Coming from my Invicta v1.0, I found the HA-1 DAC/Amp to be more treble focused for my other headphones straight from the headphone out. Now one may say that with the Invicta 1.0's headphone out has as different DAC (ES9016) from than from it's line out (ES9018) to explain the difference, however even comparing line out of both the Invicta 1.0 (ES9018) with the HA-1's line out (also ES9018) into my Zana Deux SE, the HA-1 still sounds a little more treble focused than the Invicta. This to me showed that despite both having the same DAC chips, implementation around it still could yield different results. The treble focus wasn't an issue for most of my headphones, however just not what I'm personally used to.

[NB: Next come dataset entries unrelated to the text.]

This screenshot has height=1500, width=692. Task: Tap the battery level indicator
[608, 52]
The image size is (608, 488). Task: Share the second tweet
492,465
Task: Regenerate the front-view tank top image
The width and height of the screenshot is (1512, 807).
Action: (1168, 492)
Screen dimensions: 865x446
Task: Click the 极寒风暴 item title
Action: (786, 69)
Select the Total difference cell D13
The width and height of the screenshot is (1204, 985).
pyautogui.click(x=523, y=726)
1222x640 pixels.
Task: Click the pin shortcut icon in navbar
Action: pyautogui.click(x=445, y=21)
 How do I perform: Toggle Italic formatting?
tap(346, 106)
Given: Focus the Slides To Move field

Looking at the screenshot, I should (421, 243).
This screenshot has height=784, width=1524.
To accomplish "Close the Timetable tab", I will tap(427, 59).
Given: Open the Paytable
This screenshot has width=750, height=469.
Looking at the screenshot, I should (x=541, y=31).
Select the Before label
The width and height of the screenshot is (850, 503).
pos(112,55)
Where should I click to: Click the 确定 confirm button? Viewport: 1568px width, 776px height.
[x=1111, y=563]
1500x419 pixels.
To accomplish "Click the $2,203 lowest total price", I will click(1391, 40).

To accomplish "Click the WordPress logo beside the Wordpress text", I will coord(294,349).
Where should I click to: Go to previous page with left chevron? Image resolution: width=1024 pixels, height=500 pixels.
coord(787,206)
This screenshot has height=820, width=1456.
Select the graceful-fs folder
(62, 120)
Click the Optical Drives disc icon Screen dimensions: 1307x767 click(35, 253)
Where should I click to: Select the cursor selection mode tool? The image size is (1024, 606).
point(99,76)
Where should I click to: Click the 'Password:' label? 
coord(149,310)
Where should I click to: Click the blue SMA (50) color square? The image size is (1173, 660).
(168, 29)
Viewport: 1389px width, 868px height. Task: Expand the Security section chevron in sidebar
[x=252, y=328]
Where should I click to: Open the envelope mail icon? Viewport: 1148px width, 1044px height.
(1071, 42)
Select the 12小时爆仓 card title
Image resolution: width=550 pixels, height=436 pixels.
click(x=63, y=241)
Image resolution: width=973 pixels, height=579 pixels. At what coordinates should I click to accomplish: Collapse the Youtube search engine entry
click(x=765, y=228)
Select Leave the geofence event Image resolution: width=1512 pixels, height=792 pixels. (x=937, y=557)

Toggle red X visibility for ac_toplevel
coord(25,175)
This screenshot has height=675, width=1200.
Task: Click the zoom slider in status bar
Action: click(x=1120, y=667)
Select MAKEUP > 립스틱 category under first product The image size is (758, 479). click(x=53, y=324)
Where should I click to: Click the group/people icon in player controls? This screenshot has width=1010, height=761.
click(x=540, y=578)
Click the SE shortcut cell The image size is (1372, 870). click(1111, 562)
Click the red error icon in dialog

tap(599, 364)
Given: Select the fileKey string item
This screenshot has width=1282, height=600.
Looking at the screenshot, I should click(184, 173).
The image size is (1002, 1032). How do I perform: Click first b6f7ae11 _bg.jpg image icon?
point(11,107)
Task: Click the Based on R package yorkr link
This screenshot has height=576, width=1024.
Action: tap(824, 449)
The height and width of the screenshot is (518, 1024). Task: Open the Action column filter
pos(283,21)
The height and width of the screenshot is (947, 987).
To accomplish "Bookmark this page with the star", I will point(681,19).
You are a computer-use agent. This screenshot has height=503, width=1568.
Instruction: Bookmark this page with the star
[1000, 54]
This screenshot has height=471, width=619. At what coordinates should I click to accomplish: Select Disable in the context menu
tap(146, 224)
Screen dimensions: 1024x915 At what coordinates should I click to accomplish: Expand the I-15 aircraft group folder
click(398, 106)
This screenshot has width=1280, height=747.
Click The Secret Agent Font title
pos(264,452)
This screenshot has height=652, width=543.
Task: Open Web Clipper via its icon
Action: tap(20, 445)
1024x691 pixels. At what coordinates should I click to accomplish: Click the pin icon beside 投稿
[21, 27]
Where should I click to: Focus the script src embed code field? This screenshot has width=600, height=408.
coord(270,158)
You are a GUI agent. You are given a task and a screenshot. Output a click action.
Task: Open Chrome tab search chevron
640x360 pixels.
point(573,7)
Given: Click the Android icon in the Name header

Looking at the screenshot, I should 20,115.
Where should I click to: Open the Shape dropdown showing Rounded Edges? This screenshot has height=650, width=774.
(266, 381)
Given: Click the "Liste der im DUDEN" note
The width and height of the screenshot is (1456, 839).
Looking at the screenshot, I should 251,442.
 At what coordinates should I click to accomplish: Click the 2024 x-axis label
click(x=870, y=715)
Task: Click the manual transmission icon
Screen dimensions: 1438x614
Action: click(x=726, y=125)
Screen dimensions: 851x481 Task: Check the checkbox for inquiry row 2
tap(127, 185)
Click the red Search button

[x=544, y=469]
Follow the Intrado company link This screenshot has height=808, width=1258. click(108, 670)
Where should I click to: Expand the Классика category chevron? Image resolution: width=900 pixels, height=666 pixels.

On my Alpha Dogs (which hasn't been Doggie Treated), it can be a little hot for my tastes but fine for the TH-900's and for the SR-007/SR-009 (via the Eddie Current Electra).
 
With the PM-1 though, and this is where the Oppo HA-1 is perfectly matched with the PM-1 headphone, it strikes a balance, since the PM-1 is more lush warm.
 
Aside from the treble (and headphone matching), the rest of the HA-1 performs well. It's detailed & smooth, quite transparent in the overall signature. Although compared to the Invicta, it is a tad smaller in soundstage and slightly flatter in depth imaging.
 
Conclusion
 
As mentioned in the introduction, I think overall between the Oppo Digital PM-1 headphone and HA-1 DAC/Amp, I think I feel more impressed with the HA-1 primarily from the number of features it supports. In addition, for it's price of $1200, it's very good value for money. I think I'm walking away being more impressed with the HA-1 than with my formerly owned HP-A8. Having said that, now that I've experienced something like the Invicta, if I had owned the HA-1, it'll probably be stepping stone until I'm ready for the next upgrade.
 

 

Posted

Pros: Astounding quality, both in sound and build. Tons of features.

Cons: Would have liked it slightly less square and more rectangular....full length chassis.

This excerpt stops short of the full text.